The view from my couch is austere but pleasant. Steel against brick against sky. Blue sky. Cool breeze. There is visible between the lattice pattern of the 9th floor deck rail the faintest outline of glistening spider webs. I see them clearly even without my glasses.
I am far away from home. Far away from all that was familiar to me.
How did I get here? Here in a unfamiliar place, in the best job I have ever had. Here in almost in the best shape I have ever known.
How indeed? A combination of despair, discipline, failure and opportunity.
I broke apart. Then breath by breath and tear by tear I put myself back together.

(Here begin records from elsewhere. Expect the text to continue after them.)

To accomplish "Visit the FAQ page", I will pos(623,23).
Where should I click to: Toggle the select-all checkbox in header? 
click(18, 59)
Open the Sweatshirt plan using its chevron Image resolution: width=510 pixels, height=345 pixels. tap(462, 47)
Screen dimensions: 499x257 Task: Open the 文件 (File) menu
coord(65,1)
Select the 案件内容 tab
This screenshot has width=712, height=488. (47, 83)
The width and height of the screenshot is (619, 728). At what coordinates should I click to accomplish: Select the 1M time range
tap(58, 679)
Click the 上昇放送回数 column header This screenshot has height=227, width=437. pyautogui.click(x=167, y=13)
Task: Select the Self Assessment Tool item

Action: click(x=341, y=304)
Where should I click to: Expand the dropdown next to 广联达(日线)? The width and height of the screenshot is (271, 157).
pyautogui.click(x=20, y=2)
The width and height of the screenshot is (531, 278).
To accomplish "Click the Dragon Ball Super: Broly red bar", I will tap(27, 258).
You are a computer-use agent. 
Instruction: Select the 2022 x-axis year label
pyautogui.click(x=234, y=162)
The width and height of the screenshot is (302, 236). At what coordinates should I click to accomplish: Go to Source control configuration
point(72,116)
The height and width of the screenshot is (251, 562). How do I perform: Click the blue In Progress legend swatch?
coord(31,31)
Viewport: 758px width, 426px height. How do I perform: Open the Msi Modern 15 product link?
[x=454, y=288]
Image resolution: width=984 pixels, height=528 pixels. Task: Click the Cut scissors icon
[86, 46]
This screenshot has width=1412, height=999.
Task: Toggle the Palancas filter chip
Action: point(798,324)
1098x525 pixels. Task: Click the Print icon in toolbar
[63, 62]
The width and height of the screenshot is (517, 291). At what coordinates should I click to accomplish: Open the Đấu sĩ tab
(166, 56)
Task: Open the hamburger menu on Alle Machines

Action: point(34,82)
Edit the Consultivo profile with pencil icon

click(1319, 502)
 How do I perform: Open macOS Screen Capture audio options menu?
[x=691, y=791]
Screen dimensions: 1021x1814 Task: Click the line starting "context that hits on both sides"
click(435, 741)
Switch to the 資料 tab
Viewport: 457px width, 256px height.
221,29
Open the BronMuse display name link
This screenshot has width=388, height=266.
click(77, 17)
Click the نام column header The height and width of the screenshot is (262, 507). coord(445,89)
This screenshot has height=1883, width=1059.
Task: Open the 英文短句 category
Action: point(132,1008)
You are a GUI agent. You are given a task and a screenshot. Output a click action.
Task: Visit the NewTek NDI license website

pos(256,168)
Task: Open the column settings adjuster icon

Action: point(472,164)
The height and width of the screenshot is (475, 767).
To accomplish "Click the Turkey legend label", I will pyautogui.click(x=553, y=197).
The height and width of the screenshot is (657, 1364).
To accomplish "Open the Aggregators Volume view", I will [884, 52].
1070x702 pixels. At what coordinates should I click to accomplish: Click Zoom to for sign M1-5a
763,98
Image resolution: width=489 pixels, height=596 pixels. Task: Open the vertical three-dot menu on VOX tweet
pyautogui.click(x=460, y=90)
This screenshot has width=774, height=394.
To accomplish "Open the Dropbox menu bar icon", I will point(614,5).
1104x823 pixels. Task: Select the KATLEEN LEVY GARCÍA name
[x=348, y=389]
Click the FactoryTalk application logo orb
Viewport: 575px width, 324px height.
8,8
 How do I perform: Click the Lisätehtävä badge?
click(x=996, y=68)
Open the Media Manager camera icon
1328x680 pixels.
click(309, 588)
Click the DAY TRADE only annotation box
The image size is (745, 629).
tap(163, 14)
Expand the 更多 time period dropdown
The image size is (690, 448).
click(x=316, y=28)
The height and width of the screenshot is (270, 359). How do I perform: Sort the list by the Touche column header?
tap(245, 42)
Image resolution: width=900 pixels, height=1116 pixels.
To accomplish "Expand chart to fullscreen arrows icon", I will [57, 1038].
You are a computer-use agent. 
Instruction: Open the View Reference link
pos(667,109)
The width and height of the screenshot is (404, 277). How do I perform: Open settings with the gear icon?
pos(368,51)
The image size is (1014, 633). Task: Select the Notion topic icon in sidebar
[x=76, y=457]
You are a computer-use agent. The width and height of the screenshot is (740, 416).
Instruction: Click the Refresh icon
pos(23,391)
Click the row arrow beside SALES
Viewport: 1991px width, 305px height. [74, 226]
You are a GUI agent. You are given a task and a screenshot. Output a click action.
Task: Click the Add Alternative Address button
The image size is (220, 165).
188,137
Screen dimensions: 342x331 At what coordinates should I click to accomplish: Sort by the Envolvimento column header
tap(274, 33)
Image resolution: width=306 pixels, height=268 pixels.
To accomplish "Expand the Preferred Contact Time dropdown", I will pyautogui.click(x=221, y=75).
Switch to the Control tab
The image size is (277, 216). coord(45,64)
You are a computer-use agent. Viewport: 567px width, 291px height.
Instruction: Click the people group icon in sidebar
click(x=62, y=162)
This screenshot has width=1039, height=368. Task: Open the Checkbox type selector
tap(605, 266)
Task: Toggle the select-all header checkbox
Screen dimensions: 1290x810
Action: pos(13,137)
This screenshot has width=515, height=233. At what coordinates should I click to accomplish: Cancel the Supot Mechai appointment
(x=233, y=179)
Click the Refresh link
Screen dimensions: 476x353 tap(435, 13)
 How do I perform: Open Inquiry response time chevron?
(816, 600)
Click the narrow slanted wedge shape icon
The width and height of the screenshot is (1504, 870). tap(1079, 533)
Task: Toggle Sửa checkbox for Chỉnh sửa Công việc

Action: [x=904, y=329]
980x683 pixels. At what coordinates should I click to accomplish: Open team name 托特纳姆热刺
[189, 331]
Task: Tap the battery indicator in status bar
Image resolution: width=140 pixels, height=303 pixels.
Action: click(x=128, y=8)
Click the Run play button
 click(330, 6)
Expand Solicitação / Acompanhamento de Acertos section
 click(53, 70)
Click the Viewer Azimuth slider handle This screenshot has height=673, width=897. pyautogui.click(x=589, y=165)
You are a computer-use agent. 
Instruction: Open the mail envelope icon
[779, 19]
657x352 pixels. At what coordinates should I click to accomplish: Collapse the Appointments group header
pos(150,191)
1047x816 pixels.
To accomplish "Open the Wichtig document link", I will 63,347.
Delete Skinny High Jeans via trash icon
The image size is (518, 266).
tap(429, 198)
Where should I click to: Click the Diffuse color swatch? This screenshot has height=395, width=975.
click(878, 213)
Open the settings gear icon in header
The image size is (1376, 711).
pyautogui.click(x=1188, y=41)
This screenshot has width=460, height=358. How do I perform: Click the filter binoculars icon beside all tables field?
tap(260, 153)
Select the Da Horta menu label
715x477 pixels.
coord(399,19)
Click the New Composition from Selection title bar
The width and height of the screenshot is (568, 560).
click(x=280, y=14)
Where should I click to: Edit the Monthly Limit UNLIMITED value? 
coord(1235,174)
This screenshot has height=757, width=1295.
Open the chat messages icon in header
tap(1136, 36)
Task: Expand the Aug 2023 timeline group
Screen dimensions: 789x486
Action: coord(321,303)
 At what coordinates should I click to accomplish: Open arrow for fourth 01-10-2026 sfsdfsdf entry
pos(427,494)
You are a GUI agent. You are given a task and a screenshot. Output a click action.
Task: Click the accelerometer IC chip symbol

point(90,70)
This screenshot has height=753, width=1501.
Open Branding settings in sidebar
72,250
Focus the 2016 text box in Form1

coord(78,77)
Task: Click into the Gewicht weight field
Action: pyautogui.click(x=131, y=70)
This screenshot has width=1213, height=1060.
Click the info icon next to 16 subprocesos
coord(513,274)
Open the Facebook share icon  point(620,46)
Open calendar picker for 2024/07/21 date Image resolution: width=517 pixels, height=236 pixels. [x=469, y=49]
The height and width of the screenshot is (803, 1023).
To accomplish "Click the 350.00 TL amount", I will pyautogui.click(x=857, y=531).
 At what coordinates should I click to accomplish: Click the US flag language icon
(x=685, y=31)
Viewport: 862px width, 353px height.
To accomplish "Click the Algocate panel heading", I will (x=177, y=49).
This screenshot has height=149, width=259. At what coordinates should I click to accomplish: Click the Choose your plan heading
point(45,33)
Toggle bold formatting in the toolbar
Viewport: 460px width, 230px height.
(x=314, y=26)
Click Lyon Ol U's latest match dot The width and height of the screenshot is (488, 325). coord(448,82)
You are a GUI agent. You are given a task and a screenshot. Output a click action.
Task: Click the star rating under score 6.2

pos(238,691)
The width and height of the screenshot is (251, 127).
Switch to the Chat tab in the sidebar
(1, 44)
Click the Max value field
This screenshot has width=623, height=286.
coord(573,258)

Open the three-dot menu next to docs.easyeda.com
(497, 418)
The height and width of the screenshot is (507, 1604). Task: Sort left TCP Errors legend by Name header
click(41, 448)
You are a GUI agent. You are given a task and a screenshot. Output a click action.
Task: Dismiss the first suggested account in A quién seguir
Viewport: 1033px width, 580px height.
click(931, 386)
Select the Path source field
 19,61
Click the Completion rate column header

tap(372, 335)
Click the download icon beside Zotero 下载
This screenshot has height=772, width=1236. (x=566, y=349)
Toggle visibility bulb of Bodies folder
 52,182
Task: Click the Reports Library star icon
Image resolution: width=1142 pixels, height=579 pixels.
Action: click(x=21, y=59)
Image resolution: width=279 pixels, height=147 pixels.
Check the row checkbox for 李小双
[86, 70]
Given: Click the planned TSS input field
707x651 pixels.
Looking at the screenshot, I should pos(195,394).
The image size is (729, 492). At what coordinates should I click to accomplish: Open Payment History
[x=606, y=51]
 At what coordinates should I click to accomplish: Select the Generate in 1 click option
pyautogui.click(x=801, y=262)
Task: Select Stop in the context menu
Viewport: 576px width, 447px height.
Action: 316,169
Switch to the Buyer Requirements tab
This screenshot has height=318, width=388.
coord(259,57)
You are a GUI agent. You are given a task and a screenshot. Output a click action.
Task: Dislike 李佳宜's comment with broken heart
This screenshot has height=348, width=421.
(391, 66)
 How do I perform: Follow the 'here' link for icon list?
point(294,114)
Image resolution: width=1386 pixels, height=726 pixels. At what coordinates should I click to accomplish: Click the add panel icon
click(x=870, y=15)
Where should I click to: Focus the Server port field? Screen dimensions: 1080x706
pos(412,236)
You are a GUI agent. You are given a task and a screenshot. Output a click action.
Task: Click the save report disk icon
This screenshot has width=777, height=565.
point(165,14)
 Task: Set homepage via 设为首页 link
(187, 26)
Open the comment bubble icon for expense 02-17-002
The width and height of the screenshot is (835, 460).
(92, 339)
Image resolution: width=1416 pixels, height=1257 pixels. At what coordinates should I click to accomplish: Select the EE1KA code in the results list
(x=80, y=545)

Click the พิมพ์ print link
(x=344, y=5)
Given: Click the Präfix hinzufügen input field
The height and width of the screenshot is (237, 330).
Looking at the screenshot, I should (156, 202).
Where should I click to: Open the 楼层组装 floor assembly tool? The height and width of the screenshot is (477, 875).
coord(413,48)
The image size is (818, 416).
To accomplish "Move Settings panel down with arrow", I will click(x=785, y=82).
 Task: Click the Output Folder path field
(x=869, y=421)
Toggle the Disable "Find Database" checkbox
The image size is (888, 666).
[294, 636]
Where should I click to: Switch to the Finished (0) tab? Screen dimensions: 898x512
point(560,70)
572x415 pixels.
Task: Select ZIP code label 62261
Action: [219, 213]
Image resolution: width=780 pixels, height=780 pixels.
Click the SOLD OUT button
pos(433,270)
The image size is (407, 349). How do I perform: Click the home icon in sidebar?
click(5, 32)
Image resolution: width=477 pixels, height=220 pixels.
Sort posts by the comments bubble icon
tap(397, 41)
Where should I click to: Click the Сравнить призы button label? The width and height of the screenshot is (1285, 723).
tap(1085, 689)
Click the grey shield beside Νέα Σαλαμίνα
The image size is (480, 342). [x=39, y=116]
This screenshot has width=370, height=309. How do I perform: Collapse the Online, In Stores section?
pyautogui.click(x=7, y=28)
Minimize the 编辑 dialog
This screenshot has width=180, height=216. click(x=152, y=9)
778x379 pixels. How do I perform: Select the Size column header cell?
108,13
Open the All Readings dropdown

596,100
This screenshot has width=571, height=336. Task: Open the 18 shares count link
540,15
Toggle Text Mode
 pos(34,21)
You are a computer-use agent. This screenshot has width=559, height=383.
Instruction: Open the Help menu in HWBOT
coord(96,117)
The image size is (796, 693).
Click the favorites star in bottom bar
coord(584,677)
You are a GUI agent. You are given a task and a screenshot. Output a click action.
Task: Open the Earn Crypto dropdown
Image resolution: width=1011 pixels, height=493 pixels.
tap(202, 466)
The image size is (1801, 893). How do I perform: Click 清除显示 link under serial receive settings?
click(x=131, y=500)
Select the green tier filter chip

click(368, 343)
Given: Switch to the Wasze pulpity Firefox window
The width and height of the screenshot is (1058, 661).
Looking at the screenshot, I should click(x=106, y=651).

It took 6 years.
I took care of myself. I learned to love my body. I learned to love the feel of my body moving in strength. This one is important. Strength breeds courage. More lean and strong I was able to face my fear of flying and get on a plane to interview 900 miles away. Lean and strong I dressed to please myself and enter rooms with my head held up high. Lean and strong I learned that I could fail and flounder and still thrive.
The owning the lean and strong is still precarious. Hard times still bend me and my face is sometimes wet with tears. I know my tears are a luxury. To have the worries I have today is a luxury.
So I see the glistening webs and feel the Nebraska breeze and remember. I can see now, see clearly the foundation hard times laid for my success. I can see my transformation.
For tonight, that is more than enough to bring me peace.